**Data provided**
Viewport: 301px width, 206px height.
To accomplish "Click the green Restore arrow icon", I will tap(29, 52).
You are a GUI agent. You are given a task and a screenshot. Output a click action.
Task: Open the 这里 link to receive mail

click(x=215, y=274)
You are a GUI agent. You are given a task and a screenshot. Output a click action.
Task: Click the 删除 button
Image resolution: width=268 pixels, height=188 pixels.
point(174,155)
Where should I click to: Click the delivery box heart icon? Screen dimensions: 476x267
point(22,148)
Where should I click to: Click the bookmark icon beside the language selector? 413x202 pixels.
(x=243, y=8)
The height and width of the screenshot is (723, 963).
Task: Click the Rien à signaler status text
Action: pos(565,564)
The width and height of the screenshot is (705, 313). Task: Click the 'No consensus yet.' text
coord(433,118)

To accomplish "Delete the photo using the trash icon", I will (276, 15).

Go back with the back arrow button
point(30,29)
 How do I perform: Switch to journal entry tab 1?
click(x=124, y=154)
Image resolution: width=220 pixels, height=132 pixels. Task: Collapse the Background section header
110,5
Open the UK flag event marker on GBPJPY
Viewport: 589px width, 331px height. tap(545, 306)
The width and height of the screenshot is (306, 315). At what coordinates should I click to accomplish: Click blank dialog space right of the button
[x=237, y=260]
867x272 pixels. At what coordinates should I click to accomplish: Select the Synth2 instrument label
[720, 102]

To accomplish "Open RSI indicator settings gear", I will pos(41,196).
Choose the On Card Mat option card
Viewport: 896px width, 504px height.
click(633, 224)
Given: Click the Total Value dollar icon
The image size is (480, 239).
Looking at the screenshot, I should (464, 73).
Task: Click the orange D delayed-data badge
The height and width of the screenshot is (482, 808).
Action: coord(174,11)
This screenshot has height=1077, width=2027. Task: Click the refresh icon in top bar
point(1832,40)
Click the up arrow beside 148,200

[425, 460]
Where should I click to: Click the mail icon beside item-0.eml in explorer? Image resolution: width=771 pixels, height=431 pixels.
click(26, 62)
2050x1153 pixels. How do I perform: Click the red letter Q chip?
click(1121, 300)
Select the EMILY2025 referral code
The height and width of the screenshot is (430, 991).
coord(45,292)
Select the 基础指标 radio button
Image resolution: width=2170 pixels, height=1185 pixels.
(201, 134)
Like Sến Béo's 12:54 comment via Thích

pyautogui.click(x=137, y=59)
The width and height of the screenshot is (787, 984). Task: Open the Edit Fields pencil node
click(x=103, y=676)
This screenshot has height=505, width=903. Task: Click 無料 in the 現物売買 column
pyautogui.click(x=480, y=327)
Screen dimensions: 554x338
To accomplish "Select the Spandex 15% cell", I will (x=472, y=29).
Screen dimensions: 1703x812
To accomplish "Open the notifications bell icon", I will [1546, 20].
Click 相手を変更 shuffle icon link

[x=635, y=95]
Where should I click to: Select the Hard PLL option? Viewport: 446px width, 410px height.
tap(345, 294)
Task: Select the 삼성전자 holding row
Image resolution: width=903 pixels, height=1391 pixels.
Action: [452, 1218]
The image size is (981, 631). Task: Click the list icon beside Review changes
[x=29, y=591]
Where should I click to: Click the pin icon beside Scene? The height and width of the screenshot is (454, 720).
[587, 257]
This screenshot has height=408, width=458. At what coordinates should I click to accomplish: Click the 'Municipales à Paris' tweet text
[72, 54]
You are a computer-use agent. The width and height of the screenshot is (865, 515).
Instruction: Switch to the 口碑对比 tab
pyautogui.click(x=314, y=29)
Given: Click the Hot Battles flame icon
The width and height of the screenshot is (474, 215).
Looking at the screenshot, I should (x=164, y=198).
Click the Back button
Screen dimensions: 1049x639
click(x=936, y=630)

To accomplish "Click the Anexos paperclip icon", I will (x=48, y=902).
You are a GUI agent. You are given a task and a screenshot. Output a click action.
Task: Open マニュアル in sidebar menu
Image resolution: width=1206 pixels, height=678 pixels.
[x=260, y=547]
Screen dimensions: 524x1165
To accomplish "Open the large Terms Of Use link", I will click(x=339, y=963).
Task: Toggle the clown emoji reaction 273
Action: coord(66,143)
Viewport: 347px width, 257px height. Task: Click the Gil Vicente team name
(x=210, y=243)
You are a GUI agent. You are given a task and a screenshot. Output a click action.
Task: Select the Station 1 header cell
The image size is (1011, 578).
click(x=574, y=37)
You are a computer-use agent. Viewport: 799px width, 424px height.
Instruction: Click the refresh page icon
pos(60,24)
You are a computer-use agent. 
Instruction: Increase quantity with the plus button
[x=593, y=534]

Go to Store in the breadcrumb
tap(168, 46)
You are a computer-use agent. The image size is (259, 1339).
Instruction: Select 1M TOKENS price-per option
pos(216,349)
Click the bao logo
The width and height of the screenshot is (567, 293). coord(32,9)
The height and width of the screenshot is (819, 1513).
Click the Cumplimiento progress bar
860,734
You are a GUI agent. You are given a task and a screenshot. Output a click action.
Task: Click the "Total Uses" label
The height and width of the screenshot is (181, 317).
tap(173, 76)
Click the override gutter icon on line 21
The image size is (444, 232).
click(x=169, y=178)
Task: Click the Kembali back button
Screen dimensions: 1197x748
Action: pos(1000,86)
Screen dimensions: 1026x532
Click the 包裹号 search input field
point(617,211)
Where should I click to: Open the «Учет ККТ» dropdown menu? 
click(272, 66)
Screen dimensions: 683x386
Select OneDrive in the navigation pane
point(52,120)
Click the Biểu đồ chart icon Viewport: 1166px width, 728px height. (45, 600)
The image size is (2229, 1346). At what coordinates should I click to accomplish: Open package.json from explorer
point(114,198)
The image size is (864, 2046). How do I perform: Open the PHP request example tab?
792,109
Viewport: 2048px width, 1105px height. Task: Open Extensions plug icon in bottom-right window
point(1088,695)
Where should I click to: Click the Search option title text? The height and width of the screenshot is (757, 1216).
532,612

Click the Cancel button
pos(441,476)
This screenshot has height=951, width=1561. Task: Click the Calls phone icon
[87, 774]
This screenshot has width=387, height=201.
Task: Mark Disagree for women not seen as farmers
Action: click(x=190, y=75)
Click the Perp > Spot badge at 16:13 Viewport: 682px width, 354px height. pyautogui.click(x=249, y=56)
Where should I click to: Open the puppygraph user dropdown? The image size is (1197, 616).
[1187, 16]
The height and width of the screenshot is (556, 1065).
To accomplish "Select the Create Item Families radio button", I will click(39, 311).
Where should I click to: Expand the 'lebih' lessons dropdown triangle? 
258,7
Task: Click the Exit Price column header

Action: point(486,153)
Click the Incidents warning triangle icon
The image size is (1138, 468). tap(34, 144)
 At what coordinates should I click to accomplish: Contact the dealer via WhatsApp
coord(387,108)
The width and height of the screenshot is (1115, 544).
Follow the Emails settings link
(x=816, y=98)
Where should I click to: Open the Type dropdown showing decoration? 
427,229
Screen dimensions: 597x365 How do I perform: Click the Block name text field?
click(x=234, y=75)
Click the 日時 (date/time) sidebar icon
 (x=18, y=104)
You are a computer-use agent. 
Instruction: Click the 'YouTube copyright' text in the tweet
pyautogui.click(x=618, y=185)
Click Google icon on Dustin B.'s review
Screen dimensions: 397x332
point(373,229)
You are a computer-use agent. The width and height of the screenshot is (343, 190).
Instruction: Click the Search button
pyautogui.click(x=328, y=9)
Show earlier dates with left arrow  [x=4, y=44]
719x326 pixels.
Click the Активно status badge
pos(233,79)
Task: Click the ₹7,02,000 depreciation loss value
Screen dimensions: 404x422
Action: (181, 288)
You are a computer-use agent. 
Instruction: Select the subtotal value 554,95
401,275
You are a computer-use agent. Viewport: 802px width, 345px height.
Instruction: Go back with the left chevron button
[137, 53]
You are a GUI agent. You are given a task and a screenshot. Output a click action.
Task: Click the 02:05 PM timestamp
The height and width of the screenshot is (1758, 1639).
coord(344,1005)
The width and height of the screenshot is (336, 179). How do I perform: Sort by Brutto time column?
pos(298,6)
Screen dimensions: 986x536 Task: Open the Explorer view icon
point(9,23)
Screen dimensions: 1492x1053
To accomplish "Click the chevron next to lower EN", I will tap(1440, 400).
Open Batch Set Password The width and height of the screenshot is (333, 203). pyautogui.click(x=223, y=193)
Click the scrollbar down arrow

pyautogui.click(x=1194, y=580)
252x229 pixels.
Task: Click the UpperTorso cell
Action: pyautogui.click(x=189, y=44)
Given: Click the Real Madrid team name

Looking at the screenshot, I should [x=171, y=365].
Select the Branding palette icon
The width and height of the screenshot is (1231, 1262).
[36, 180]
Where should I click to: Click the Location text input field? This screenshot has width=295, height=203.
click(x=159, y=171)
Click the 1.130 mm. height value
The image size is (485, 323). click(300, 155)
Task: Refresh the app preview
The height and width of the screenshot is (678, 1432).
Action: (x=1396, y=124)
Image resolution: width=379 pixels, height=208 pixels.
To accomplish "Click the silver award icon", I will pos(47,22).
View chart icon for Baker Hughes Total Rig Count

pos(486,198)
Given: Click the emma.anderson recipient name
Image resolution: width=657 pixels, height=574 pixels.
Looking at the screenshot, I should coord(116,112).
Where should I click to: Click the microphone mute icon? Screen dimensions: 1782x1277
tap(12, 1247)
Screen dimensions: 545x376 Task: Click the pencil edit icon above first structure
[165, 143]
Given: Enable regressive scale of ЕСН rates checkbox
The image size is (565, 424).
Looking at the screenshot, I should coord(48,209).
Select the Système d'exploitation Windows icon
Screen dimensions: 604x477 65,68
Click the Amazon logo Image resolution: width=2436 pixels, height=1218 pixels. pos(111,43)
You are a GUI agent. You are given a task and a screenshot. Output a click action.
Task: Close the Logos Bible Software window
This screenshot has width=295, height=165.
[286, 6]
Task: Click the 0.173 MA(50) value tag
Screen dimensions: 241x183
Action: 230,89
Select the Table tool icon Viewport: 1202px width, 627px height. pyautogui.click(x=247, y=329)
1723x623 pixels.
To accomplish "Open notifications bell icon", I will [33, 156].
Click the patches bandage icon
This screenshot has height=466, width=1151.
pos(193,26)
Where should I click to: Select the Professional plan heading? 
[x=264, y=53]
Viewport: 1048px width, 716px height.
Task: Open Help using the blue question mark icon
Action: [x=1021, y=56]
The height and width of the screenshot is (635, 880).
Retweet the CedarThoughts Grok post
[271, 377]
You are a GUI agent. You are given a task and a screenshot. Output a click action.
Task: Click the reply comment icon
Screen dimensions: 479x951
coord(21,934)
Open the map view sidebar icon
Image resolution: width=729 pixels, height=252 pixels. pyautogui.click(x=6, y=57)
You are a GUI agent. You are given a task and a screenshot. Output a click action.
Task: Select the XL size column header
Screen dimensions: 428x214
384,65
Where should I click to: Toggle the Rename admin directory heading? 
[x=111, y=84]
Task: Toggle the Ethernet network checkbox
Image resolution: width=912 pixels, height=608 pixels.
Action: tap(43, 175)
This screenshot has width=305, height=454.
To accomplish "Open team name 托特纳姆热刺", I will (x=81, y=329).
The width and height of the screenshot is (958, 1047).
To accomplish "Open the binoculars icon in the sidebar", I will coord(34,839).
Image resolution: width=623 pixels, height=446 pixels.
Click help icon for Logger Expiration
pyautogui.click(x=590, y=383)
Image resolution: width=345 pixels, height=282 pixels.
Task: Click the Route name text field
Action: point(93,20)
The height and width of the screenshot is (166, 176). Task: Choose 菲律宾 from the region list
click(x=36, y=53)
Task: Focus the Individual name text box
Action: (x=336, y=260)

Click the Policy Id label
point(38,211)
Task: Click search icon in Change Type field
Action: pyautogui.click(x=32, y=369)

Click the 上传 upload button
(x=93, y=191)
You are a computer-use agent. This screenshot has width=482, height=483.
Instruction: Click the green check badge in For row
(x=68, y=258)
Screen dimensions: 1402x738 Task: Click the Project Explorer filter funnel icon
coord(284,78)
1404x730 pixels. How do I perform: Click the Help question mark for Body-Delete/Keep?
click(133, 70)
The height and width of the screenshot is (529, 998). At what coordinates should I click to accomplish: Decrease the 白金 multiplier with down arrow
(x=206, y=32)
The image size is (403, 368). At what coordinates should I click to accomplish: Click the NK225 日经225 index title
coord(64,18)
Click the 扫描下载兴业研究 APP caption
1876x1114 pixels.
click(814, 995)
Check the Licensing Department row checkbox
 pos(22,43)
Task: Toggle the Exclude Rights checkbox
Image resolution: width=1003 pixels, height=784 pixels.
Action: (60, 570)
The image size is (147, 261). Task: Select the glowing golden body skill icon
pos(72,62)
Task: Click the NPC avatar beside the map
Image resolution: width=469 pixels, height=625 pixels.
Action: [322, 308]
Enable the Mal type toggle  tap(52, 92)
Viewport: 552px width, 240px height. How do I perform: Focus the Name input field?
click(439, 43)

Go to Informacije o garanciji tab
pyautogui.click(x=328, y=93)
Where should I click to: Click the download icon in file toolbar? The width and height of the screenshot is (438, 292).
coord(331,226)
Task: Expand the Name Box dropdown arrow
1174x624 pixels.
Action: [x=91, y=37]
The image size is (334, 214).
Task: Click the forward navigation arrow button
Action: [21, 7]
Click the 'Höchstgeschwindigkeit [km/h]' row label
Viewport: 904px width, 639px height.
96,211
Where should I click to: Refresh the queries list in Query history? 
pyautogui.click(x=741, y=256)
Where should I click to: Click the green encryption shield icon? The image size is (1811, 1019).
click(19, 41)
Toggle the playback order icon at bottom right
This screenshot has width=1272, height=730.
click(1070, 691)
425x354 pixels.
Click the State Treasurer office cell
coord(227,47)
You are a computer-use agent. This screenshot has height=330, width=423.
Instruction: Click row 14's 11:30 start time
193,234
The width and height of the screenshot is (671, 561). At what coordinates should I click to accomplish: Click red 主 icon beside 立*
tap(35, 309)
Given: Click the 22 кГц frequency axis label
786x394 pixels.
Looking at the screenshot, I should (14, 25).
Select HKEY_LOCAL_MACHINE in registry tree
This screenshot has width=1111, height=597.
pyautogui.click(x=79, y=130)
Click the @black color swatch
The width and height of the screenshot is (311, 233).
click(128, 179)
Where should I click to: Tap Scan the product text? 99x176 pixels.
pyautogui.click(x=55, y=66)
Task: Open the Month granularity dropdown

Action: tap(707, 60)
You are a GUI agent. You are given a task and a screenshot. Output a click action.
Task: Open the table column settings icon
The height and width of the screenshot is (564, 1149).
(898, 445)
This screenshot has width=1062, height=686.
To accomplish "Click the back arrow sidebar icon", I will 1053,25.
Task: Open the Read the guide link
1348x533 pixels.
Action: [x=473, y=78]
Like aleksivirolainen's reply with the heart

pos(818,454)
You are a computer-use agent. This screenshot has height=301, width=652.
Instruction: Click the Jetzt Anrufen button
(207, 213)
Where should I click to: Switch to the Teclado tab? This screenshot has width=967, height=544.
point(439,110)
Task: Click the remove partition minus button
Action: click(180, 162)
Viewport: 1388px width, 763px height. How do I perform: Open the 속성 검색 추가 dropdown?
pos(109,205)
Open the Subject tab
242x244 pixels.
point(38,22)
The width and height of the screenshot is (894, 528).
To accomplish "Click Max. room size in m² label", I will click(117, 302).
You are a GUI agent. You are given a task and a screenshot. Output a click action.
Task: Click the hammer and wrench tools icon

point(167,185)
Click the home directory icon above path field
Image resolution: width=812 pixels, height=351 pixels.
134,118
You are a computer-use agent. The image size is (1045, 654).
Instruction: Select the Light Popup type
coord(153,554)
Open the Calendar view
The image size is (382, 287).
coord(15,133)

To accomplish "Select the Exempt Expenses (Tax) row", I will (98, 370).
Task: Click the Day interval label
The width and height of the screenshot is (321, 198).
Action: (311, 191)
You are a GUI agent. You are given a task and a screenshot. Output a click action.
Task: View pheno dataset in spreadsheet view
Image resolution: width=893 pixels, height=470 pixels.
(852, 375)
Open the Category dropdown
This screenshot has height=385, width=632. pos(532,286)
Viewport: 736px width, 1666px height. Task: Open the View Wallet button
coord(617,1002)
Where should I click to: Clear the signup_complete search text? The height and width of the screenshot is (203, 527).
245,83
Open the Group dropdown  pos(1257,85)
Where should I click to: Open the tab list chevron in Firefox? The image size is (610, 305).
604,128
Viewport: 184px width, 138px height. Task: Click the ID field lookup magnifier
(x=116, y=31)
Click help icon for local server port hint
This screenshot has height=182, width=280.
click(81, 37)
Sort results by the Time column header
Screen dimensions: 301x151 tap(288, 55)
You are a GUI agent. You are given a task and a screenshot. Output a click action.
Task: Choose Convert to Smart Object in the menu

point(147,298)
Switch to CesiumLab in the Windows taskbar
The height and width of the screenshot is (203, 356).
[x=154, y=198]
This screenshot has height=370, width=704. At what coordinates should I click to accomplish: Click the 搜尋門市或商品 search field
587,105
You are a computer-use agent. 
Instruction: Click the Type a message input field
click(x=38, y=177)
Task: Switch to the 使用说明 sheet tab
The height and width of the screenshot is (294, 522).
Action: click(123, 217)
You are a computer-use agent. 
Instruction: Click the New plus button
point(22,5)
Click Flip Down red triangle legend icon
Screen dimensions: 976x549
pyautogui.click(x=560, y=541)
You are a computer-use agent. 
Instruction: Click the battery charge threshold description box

**Required work**
Copy the rows starting at the line containing "Like aleksivirolainen's reply with the heart" and ending at the line containing "point(38,22)", swapping "heart" for "star" and leaving everything else unchanged.

**Answer for the task**
Like aleksivirolainen's reply with the star

pos(818,454)
You are a computer-use agent. This screenshot has height=301, width=652.
Instruction: Click the Jetzt Anrufen button
(207, 213)
Where should I click to: Switch to the Teclado tab? This screenshot has width=967, height=544.
point(439,110)
Task: Click the remove partition minus button
Action: click(180, 162)
Viewport: 1388px width, 763px height. How do I perform: Open the 속성 검색 추가 dropdown?
pos(109,205)
Open the Subject tab
242x244 pixels.
point(38,22)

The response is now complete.